Development of EPS is a clear indication for requirement of an anticholinergic drug. Benzchlibuyk-Butler & Remington (1994) reviewed studies and case reports on efficacy of anticholinergic drugs in the treatment of neuroleptic-induced EPS and broadly categorised efficacy of these agents on specific EPS (see Table IV).
|
Anticholinergic drugs | Tremor | Rigidity | Dystonia | Akinesia | Akathisia |
| Benzhexol | + + | + + | + + | + + + | + + |
| Benztropine | + + | + + + | + + + | + + | + + |
| Biperiden | + + | + + | + + | + + + | + + |
| Orphenadrine | + + | + + | -- | + + | + + |
| Procyclidine | + + | + + | + + | + + | + + |
| + + + = >50% response | + + = 20-25% response | -- = no effect |
Amongst the EPS, anticholinergic drugs have been suggested a treatment of choice for acute dystonia. Although earlier studies (e.g. DiMascio & Demirgian, 1970; Swett et al, 1977) suggested that anticholinergic prophylaxis for neuroleptic-induced acute dystonia might be unnecessary, others (Stern & Anderson, 1979; Keepers et al, 1983; McEvoy, 1983; Lake et al, 1986; Sramek et al, 1986; Winslow et al, 1986; Manos et al, 1986; Boyer et al, 1987; Arana et al, 1987) have concluded that concurrent use of anticholinergic drugs may reduce the rate of neuroleptic-induced dystonia.

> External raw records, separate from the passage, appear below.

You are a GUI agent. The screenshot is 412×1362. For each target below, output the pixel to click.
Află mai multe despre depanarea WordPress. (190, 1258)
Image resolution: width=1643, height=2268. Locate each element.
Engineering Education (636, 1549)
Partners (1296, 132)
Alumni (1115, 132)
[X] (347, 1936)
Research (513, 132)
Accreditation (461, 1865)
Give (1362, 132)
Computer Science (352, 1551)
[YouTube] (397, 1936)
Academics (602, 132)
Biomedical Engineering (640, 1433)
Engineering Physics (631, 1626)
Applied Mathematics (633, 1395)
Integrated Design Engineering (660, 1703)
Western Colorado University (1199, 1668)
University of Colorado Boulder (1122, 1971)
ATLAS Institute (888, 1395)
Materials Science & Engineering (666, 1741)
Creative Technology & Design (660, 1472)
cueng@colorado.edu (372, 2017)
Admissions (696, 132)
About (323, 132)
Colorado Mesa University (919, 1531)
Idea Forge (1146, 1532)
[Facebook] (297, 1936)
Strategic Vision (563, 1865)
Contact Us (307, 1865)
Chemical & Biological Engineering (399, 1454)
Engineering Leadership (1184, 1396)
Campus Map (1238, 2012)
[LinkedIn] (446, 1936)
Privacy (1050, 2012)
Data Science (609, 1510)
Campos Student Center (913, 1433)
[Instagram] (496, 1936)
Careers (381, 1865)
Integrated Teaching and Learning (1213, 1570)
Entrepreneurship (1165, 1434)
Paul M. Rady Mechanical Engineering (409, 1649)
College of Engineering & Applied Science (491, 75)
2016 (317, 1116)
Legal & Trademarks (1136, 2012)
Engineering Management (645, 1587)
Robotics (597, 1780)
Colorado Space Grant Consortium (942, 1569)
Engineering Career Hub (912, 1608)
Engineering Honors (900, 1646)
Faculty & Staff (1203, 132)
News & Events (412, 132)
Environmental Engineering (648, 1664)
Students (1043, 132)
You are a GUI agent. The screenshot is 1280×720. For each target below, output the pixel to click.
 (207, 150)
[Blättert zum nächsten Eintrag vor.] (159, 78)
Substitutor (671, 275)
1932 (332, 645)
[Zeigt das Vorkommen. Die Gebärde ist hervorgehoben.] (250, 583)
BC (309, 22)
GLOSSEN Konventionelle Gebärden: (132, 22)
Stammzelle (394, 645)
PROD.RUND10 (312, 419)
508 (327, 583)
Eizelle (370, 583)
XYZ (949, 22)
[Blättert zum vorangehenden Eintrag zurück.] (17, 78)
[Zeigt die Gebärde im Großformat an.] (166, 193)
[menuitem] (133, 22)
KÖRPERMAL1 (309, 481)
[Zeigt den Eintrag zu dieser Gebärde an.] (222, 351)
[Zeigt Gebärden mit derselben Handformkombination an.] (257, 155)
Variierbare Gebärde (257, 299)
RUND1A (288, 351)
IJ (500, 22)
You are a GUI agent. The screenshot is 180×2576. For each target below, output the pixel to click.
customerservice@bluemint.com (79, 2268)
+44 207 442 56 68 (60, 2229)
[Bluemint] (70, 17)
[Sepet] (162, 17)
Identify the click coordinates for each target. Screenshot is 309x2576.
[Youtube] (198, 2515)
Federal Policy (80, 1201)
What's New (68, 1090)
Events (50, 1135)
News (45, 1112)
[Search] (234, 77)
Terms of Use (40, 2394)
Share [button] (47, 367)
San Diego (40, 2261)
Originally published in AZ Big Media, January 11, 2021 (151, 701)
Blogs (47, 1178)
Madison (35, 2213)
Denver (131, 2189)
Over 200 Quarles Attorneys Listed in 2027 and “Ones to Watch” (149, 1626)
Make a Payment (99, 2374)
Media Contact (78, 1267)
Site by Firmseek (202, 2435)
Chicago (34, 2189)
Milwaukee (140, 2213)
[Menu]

Levin & Rifkin (1991a) reviewed retrospective as well as prospective studies of initial prophylaxis with anticholinergic drugs for prevention of EPS and concluded that there was evidence to support the use of initial prophylaxis for the prevention of acute dystonic reactions, however, they were unable to find any definitive study on the prevention of other types of EPS by initial prophylaxis. Arana et al (1988) from their analysis of studies comparing the incidence of acute dystonia induced by neuroleptic agents concluded that the benefit of anticholinergic prophylaxis of neuroleptic-induced acute dystonia was greater with high-potency neuroleptics than with low-potency neuroleptics.
The WHO consensus statement (1990) on the prophylactic use of anticholinergics in patients on long-term neuroleptic treatment recommended that
"as a rule these compounds should be used only when parkinsonism has actually developed, and when other measures, such as the reduction of neuroleptic dosages or the substitution of the administered drug by another less prone to induce parkinsonism have proven ineffective". In the past, others (Klett et al, 1972; McClelland et al, 1974; Pullen et al, 1984) have also come to the conclusion that anticholinergic drugs should be withdrawn after three months as drug-induced parkinsonism tends to improve over this time despite continued antipsychotic medication. Following the same line of management, Pullen et al (1984) suggested that it is possible to limit the administered anticholinergic drugs for 7-10 days after depot antipsychotic injection.